Was Auschwitz crematorium II able to burn 3-4 for forn?
Executive summary
The engineering blueprints and SS calculations indicate Crematorium II at Auschwitz‑Birkenau was designed and recorded as capable of cremating roughly four adult bodies per retort per hour, with 15 retorts yielding a theoretical 1,440 corpses per day (15 × 4 × 24) [1] [2]. Practical throughput could be lower or supplemented by outdoor pyres when arrivals outstripped oven capacity; survivor testimony and later scholarship document both the designed capacity and evidence the SS resorted to other disposal methods at peak periods [1] [2].
1. Design capacity: what the SS and builders calculated
The Central Building Administration (Zentralbauleitung) and Topf & Söhne engineering documents underpin the standard capacity figures: the framework for Crematorium II specified 15 muffles (retorts), each estimated to cremate four adult males per hour, producing a theoretical daily throughput of 1,440 corpses for Crematorium II (15 × 4 × 24) and contributing to a combined daily capacity of 4,416 for the Birkenau crematoria complex as recorded on 28 June 1943 [1] [2] [3].
2. Operational realities: why “designed” ≠ “always achieved”
Multiple archival and museum sources caution that designed capacity is an engineering maximum, not a steady-state operational figure; when deportation waves exceeded oven capacity the SS burned bodies on open‑air pyres and in pits behind crematoria V and elsewhere, demonstrating that actual disposal practices combined ovens with improvised methods [1] [4]. Technical improvements and alterations—such as ventilation changes and additional mechanical aids—were made to increase throughput, but bottlenecks, maintenance, fuel, and the chaotic timing of mass transports constrained continuous 24‑hour operation at theoretical maxima [5] [6].
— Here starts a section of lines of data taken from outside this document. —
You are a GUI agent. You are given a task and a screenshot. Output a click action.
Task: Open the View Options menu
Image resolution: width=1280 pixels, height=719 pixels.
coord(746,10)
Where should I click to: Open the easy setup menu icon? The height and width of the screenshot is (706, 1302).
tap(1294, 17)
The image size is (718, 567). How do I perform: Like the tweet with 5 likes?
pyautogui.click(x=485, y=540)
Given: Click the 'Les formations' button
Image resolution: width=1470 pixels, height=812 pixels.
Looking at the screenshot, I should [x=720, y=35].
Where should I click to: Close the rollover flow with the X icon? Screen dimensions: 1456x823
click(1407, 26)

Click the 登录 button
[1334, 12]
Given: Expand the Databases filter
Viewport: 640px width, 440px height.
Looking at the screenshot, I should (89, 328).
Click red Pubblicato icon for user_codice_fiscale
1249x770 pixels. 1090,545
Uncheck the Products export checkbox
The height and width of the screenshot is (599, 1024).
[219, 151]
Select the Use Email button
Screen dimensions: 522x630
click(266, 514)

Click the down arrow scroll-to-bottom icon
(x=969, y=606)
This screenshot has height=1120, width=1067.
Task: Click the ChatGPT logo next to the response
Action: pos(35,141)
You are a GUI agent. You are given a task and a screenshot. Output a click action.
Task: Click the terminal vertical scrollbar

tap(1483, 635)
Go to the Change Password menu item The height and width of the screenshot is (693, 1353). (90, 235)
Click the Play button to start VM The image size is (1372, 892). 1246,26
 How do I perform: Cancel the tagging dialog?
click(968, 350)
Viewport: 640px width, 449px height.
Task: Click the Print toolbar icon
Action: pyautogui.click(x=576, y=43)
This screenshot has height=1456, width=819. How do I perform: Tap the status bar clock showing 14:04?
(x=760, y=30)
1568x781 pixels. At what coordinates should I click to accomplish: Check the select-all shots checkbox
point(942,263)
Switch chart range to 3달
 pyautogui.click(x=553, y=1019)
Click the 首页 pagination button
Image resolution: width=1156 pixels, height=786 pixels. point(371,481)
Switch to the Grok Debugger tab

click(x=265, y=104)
3. Eyewitness, Sonderkommando testimony, and complementary records
Survivor and Sonderkommando accounts describe enormous daily numbers and record practices incompatible with civilian single‑body cremation norms; some Sonderkommando survivors estimated much higher combined throughput for the Birkenau crematoria—claims that, taken together with documentary plans and SS reports, show that disposal capacity varied and could be augmented in crisis phases [2] [7] [8]. Contemporary SS calculations, delivery waybills, and Topf & Söhne correspondence provide physical corroboration of the ovens’ construction, layout, and intended capacities [3] [1].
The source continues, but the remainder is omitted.